---- ENTRIES SHOWN

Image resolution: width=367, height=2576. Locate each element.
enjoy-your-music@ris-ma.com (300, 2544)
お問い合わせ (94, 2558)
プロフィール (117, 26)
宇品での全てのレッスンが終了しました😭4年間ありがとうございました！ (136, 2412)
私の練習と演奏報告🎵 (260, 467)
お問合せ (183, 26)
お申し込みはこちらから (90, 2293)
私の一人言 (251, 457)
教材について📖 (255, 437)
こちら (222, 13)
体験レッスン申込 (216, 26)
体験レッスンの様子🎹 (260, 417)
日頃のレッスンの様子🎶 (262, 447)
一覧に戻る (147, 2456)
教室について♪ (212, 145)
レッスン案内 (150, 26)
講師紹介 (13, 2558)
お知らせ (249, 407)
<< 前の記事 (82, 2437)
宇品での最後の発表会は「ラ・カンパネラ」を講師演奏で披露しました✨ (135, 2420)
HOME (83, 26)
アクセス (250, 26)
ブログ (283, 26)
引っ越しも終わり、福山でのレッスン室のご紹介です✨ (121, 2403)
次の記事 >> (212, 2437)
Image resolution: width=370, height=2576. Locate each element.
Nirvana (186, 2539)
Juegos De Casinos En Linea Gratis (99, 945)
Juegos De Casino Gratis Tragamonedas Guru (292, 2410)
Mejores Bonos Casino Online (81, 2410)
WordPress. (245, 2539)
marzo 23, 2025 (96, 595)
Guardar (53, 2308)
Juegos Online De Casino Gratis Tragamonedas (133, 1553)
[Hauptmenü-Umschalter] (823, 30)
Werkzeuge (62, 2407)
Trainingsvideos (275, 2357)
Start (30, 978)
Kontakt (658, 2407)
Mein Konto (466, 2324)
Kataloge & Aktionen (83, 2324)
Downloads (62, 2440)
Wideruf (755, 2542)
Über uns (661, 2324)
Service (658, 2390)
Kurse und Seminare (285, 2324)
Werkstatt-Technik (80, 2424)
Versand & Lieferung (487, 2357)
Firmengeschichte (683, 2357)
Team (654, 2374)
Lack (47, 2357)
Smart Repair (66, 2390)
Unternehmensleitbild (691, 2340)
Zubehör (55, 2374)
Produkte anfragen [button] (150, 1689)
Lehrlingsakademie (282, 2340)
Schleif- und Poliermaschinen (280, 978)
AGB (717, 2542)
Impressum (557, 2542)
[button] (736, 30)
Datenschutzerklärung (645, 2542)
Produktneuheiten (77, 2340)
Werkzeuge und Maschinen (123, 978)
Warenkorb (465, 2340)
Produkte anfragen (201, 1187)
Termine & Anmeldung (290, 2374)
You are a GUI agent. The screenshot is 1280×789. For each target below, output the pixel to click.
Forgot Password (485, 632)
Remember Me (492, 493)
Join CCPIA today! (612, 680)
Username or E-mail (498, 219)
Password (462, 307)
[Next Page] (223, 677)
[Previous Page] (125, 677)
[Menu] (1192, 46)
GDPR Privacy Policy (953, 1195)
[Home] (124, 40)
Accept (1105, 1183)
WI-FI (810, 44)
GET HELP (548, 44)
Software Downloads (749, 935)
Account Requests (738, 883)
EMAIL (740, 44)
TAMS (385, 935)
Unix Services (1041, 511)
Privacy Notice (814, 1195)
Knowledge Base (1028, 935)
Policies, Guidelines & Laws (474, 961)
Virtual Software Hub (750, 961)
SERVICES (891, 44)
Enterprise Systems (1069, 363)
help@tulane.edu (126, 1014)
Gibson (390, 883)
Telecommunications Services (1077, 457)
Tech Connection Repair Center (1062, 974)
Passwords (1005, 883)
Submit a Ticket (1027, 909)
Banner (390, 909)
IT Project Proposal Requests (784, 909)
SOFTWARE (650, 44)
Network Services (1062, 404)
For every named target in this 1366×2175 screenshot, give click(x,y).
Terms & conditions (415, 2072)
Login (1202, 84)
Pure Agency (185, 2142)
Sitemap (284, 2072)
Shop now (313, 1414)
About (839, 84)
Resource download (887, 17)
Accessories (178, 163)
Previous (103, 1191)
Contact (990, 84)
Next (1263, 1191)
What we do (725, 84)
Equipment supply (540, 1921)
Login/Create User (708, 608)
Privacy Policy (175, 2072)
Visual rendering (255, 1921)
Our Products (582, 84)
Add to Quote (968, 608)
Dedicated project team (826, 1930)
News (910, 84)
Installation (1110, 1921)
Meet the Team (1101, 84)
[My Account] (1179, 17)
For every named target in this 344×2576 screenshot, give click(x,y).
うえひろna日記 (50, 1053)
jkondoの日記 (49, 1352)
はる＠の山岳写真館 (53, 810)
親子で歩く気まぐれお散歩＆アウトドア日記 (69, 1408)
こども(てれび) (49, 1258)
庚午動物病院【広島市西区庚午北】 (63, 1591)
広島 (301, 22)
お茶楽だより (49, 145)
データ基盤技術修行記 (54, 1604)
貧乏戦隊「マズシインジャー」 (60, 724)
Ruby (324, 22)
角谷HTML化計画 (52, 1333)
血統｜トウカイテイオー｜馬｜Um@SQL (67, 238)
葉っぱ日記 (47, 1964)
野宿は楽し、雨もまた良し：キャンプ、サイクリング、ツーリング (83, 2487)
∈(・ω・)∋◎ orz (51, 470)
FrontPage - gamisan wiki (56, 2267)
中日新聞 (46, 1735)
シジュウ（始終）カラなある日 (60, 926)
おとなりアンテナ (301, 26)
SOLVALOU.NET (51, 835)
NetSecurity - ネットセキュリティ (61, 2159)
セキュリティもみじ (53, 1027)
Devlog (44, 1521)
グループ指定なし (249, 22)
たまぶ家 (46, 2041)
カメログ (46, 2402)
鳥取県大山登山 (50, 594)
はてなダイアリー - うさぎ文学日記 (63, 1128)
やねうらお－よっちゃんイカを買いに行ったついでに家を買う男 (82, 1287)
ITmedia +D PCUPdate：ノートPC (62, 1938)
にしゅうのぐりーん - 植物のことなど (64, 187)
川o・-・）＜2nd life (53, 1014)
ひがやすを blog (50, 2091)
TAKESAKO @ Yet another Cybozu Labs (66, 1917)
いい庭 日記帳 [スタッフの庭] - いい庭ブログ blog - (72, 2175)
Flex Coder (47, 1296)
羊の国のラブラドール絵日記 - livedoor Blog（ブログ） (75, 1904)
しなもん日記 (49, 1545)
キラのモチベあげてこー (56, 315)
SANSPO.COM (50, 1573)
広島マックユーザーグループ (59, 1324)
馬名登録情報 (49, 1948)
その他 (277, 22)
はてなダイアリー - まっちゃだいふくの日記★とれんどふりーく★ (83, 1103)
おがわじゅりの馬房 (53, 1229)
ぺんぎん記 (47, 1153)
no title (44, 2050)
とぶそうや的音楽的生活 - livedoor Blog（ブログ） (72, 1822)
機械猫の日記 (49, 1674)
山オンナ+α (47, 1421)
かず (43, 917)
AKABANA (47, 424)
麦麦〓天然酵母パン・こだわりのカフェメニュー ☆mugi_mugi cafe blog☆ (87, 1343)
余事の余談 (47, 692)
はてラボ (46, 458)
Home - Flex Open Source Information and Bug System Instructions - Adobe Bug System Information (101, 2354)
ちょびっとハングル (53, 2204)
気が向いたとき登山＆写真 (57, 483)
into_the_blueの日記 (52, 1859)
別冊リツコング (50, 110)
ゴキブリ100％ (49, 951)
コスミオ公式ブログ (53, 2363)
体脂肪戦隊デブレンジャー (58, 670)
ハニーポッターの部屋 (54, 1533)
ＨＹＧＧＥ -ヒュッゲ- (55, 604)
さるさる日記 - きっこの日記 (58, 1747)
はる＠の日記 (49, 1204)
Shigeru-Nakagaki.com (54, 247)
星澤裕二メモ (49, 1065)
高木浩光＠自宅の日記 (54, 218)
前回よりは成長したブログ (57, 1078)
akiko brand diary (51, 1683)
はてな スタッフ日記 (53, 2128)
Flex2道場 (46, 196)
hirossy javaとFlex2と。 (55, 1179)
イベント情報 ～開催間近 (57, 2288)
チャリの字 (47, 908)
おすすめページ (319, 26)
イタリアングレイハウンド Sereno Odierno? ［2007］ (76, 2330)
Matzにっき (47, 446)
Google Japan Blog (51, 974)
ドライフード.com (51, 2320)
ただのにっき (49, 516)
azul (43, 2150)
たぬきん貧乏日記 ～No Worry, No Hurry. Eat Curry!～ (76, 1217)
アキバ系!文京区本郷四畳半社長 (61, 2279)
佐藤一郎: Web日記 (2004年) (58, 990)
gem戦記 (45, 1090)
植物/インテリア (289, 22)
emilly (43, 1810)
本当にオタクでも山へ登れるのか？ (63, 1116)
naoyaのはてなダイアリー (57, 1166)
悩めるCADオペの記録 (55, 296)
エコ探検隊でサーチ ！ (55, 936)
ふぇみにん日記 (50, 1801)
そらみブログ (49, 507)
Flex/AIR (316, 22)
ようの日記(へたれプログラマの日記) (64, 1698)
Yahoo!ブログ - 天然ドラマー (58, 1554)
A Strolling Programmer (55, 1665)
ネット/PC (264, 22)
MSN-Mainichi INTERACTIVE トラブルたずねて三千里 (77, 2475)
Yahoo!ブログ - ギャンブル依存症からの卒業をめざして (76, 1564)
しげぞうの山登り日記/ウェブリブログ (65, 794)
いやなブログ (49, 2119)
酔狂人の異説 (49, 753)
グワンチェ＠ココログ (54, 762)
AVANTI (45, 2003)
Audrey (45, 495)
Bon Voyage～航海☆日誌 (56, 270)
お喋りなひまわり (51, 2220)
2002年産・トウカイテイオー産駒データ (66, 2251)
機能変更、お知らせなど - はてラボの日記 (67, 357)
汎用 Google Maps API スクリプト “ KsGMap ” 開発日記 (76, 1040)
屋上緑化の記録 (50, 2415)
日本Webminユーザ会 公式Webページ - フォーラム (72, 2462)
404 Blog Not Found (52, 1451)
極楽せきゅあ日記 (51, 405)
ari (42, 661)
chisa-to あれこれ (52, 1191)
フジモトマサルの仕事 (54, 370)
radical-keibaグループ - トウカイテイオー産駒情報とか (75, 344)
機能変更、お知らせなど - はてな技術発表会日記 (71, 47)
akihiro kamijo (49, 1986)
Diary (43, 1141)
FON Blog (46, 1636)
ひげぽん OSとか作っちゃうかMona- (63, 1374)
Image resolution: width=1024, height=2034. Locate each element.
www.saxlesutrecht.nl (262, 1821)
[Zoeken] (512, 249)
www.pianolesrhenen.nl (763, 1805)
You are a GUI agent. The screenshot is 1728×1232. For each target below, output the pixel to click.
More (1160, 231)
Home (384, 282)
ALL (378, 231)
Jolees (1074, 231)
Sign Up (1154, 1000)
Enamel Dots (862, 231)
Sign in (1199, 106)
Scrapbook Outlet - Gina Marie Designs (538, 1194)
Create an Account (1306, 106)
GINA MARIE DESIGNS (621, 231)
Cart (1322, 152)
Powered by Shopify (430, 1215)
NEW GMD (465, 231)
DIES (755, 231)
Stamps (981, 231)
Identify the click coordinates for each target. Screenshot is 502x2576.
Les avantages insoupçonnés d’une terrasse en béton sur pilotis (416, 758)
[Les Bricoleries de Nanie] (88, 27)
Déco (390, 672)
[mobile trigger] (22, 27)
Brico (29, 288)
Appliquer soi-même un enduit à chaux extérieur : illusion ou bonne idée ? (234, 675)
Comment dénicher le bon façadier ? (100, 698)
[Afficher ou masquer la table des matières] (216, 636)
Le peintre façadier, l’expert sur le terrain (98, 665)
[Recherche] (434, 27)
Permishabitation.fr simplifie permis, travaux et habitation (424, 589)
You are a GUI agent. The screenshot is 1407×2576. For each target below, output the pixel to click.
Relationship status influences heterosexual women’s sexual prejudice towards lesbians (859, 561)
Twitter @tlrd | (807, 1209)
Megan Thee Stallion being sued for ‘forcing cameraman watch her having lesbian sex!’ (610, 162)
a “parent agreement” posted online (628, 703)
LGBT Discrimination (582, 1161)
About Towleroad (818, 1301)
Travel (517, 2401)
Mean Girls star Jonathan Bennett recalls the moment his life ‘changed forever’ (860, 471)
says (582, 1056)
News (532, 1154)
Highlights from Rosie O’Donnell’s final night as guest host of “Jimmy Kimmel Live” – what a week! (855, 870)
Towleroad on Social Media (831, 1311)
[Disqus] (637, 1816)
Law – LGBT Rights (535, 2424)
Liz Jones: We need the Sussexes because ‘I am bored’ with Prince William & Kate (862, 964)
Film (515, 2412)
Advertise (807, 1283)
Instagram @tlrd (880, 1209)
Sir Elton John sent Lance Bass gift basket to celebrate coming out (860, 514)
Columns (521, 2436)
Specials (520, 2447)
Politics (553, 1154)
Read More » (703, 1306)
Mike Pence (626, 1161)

--------

TASK: Please go through the data and copy each line containing the word "life".

ANSWER SPACE:
川o・-・）＜2nd life (53, 1014)
Mean Girls star Jonathan Bennett recalls the moment his life ‘changed forever’ (860, 471)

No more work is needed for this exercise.